Но еще большим фарсом оказалась истерическая реакция российского культурного поля на победу Кончиты. С одной стороны, в ситуации воскрешения патриархально мачистских идеалов президентом гомофобом и альфа-самцом ее можно было спрогнозировать. Но масштабы превзошли все ожидания. И в эфире «Россия 1» появилось симптоматическое обсуждение. Во время этого коллективного сеанса психоанализа российской официальной культуры то и дело прорывалось имперское бессознательное. То Пьер Нарцисс поставит Россию на колени, то аннексию Крыма назовут подобающе – «оттяпали». И дело даже не в юродствующем Жириновском, блестяще сыгравшем свою роль придворного шута. Юродствует уже не только юродивый, юродствует практически вся страна, «импортируя» в Европу мораль и девственность. Аудитория увидела в выступлении Кончиты не возрождение феникса, а всадника Апокалипсиса, в огне которого догорает европейская культура. Смещая акцент с культурного противостояния на религиозное сражение, российские медиа превращают Кончиту в инфернальное создание.

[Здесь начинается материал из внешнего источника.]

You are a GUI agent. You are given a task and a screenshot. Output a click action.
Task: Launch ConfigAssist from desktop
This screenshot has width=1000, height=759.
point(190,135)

Борьба теперь идет на метафизическом уровне, между силами добра (Россия) и зла (Европа). Чего Россия не видит, так это того, что ангельские трубы официальной российской культуры уже давно покрылись ржавчиной «Русского мира». Для нынешней России толерантность и признание Другого, пусть даже в выхолощенном формате мультикультурализма, является недостижимым идеалом. Путинская Россия, ее политика и культура не что иное, как фрик-шоу, паноптикум политических уродцев, успешно работающих в жанре фарса.